Over that 1996 Memorial Day weekend, Young says she warned Lewinsky to stay away from Clinton. Young continued to exchange phone calls with Lewinsky and her mother, Marcia. Between November 1995 and February 1998, Young's phone records turned over to the FBI show 101 phone calls to the Watergate apartment that Lewinsky and her mother shared. (Most of the calls went to Marcia.) Young says Lewinsky's next real confession to her about the president did not occur until Labor Day weekend, 1997. According to Young, Lewinsky told her that Clinton had just broken off the relationship. The president, Young said, offered Lewinsky a tearful explanation: "He wanted Chelsea to be proud of him and he wanted to be a good husband and he didn't want to do anything like this anymore."

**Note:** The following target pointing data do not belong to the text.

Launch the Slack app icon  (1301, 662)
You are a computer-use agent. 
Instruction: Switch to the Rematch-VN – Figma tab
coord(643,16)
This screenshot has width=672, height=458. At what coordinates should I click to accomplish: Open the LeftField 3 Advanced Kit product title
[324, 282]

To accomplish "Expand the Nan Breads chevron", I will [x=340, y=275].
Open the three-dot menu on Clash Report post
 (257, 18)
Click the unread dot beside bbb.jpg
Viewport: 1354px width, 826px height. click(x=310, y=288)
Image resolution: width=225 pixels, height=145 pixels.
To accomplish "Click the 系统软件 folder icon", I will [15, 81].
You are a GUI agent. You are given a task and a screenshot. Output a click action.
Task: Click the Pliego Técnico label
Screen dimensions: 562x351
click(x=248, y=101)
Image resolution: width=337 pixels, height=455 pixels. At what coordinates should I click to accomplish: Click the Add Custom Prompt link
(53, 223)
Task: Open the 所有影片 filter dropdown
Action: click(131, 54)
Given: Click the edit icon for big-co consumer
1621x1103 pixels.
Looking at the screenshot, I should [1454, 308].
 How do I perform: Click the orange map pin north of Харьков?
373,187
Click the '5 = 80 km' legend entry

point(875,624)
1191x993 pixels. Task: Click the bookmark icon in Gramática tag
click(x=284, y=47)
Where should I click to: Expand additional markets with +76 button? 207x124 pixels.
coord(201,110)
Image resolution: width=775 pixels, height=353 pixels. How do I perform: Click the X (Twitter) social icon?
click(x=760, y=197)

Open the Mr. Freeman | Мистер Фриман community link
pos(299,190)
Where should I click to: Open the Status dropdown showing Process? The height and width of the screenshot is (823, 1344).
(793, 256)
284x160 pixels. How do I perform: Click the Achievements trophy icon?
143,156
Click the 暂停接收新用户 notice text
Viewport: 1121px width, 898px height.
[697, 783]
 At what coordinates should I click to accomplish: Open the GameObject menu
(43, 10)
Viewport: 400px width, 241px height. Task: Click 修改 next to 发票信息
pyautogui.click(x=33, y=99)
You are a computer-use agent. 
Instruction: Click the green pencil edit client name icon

A few days later, Young got a note from Monica, which Young later showed to Newsweek. It reads in part: "I think the end of this whole trauma is over. I just wish my heart didn't have to be broken in all of this. Well, I hope you and your family are well. Again, Dale, thanks for being such a good friend. xxxooo, love, Monica." At about the same time, Young says she got a frantic call from Marcia Lewis. According to Young, Marcia said she had just learned that Monica had confided in Young about her relationship with Clinton; tearful, distraught about her daughter's predicament, Marcia asked for advice. Young says she told Marcia to call Betty Currie, the president's personal secretary. Monica had told Young that Currie was a "conduit" between her and the president. Young told Marcia that she should threaten to expose Currie's role in order to "make damn sure" that Monica never got in to see the president again. According to Young, Marcia called back a few days later and said that Currie had refused to discuss the matter. (Through her lawyer, Currie had no comment; Lewis's lawyer, Billy Martin, said that any suggestion his client called Currie is "outrageously false.")
After the scandal broke in January, Young called Marcia offering to help, but Monica's mother was despondent. "This is ugly business," said Marcia. On Feb. 28, Young says, she spoke to Lewinsky for almost an hour. Young expressed some irritation about a remark by Lewinsky's lawyer at the time, William Ginsburg, that Monica would not hurt Clinton in the investigation because the president had been a friend of Israel's. Lewinsky replied, "Everything [Ginsburg] says is true. I don't want to see Clinton hurt. I am a friend of Israel." Young advised Monica, "Don't go to jail for that guy," says Young. According to Young, Lewinsky replied: "I won't do that, I'm going to tell the truth." In a possible reference to Starr's interest in bringing obstruction- of-justice charges, Young says that Lewinsky added, "I don't know anything that they're interested in finding out about." The conversation, said Young, had a sad tone. "I asked her what I can do for her and she said, 'There's nothing anybody can do for me.' "
Because Young is the first confidante of Lewinsky's to speak publicly, her comments are likely to stir controversy, and her story raises numerous questions. Isn't Young's account nothing more than hearsay? Isn't her assertion that "nothing ever came to completion" hard to reconcile with Tripp's later and still-unconfirmed account of being shown a "semen-stained dress" by Lewinsky? But Young's story is now sworn testimony. The most important corroboration or refutation will have to come from Lewinsky. And that depends on negotiations still underway between her lawyers and the independent counsel.